Essa escolha, contudo, reflete a forte interdependência mexicana com Estados Unidos e Canadá. Essa relação ocorre por meio do USMCA.
Ainda assim, os dois países avançam em acordos setoriais. Esses acordos são considerados mais flexíveis. Também se mostram mais adequados às realidades econômicas de cada país.
Dessa maneira, no setor energético, essa estratégia facilita cooperações específicas. Ao mesmo tempo, não compromete acordos já existentes.
O comércio bilateral entre Brasil e México alcançou cerca de 13,6 bilhões de dólares em 2024. Ainda que esse valor seja modesto diante do tamanho das duas economias, ele indica amplo potencial de crescimento.
Assim, áreas estratégicas como energia, biocombustíveis e tecnologia ganham destaque. Nesse contexto, o acordo Brasil-México estimula investimentos e parcerias.
Essas iniciativas podem ampliar a corrente de comércio de forma sustentável e equilibrada. A cooperação em biocombustíveis, por exemplo, surge como um dos eixos mais promissores dessa relação.
O Brasil lidera a produção mundial de etanol e biodiesel. Além disso, conta com cadeia produtiva consolidada. O país também dispõe de tecnologia avançada nesse segmento.
O México, por sua vez, busca reduzir emissões. Ao mesmo tempo, procura diversificar sua matriz energética. Portanto, pode aproveitar a experiência brasileira.
Como resultado, essas parcerias reduzem a dependência de combustíveis fósseis. Além disso, promovem desenvolvimento rural, inovação agrícola e geração de empregos qualificados.
Inovação, indústria e integração regional
Outro ponto central do acordo Brasil-México envolve inovação e tecnologia. A transição energética exige investimentos constantes em pesquisa e desenvolvimento.

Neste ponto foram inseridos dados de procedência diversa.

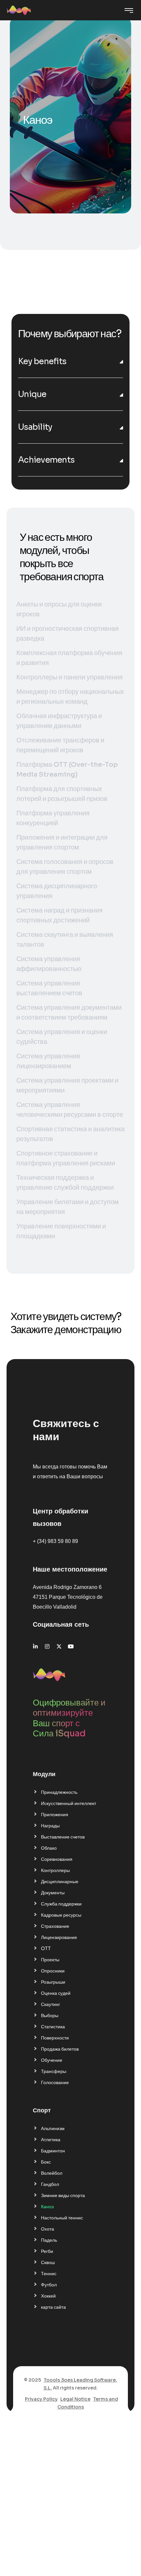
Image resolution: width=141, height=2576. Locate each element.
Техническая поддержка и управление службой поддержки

Também demanda soluções digitais avançadas. Entre elas, destacam-se redes inteligentes, eficiência energética e sistemas de armazenamento.
Assim, a cooperação entre universidades, centros de pesquisa e empresas acelera a adoção dessas tecnologias.
Além disso, cria um ambiente favorável à inovação no setor energético. A integração industrial e automotiva também se conecta diretamente à agenda energética.
A eletrificação de veículos ganha espaço nesse contexto. O uso de biocombustíveis também se fortalece. Além disso, a busca por maior eficiência energética atravessa essas cadeias produtivas. Dessa forma, ao alinhar estratégias, Brasil e México fortalecem suas indústrias.
Como consequência, ampliam a competitividade internacional. Também aumentam a participação em cadeias globais de valor ligadas à economia de baixo carbono.
Do ponto de vista geopolítico, o acordo Brasil-México na área de energia reforça a importância da cooperação regional.
O cenário global apresenta instabilidades nos mercados energéticos. Além disso, disputas geopolíticas influenciam o setor.
Nesse contexto, a aproximação entre as maiores economias latino-americanas contribui para maior autonomia.
Também fortalece a segurança energética da região. Além disso, essa cooperação amplia a atuação dos dois países em fóruns internacionais. Nesses espaços, a pauta climática e energética ocupa posição central.
Um acordo com visão de longo prazo
Ao priorizar setores estratégicos e interesses de longo prazo, o acordo Brasil-México assume um caráter estrutural.
Trata-se, portanto, de uma iniciativa duradoura. A construção de uma matriz energética mais limpa, diversificada e resiliente representa um desafio permanente.
Por isso, independe de ciclos políticos ou econômicos. Consequentemente, esse fator mantém a cooperação entre os dois países relevante ao longo do tempo.
Por fim, o acordo Brasil-México vai além da ampliação de parcerias pontuais. Na prática, expressa uma visão compartilhada sobre o papel da energia no desenvolvimento econômico.
Também reforça o compromisso com a sustentabilidade ambiental. Além disso, fortalece a integração regional. Assim, ao unir experiências, capacidades e mercados, Brasil e México estabelecem bases sólidas.
Essas bases sustentam uma cooperação energética duradoura. Os impactos positivos beneficiam não apenas os dois países, mas toda a América Latina.